(DATA FOR THE TASK)

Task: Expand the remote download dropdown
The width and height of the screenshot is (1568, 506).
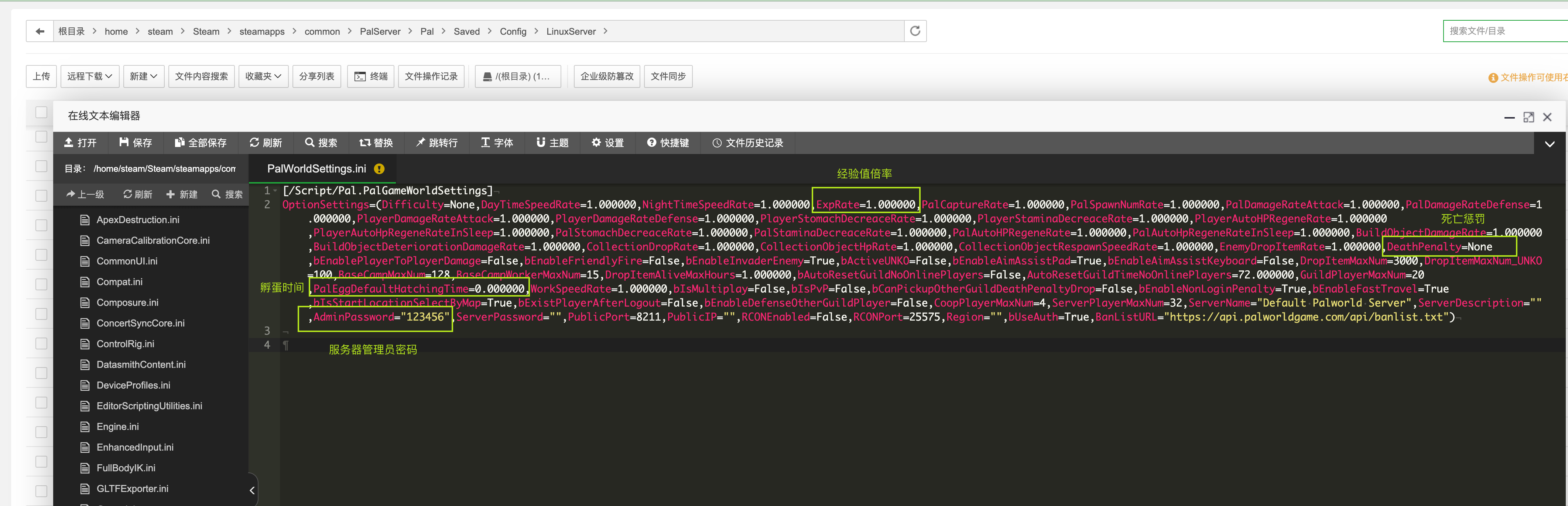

(End DATA FOR THE TASK)
(DATA FOR THE TASK)

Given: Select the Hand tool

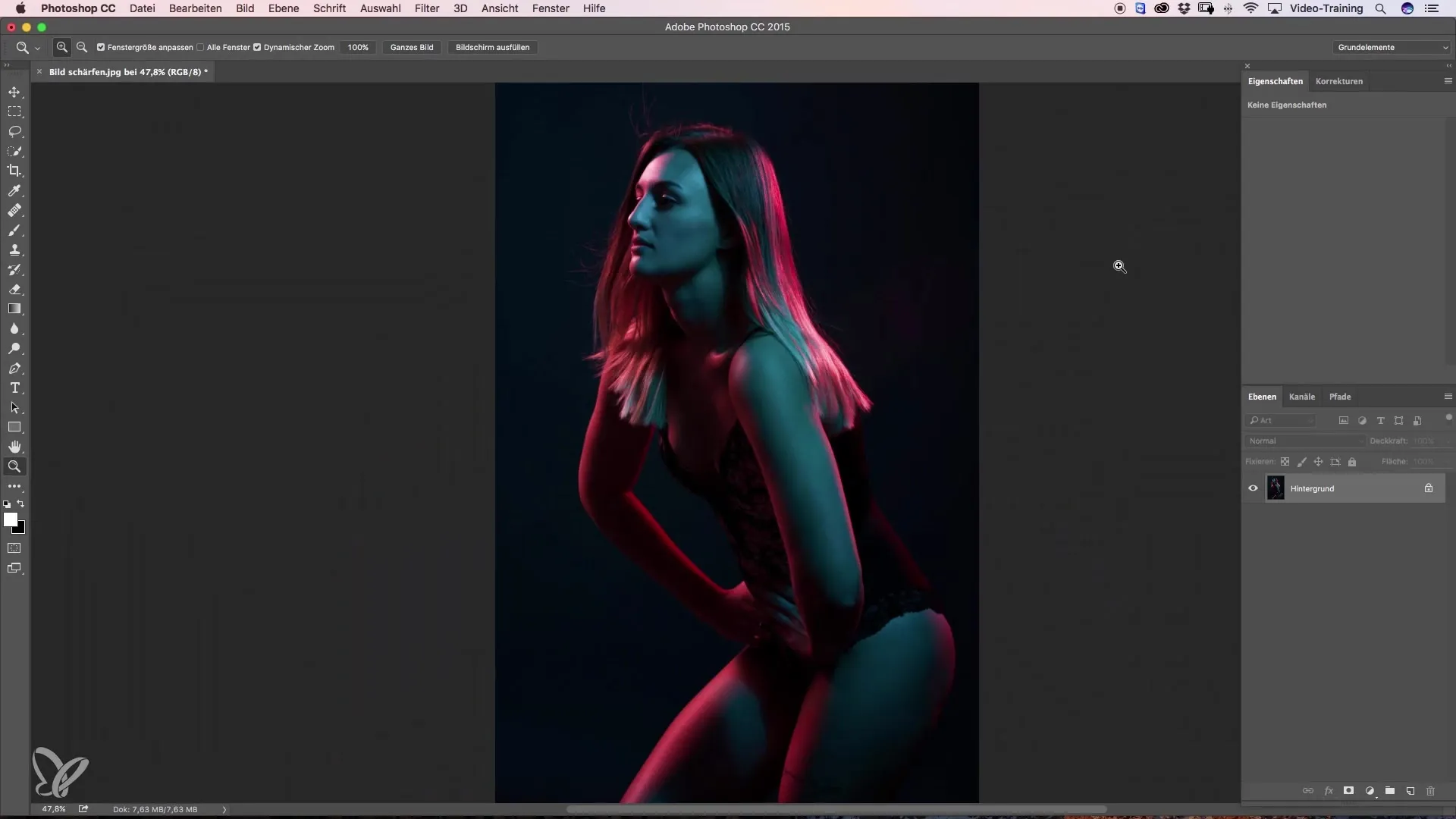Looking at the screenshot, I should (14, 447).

(End DATA FOR THE TASK)
(DATA FOR THE TASK)

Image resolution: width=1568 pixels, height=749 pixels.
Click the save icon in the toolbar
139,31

(End DATA FOR THE TASK)

Copy back the listing above exactly, but only from the line with "Task: Expand the remote download dropdown" through the line with "The width and", both ends included.

Task: Expand the remote download dropdown
The width and height of the screenshot is (1568, 506).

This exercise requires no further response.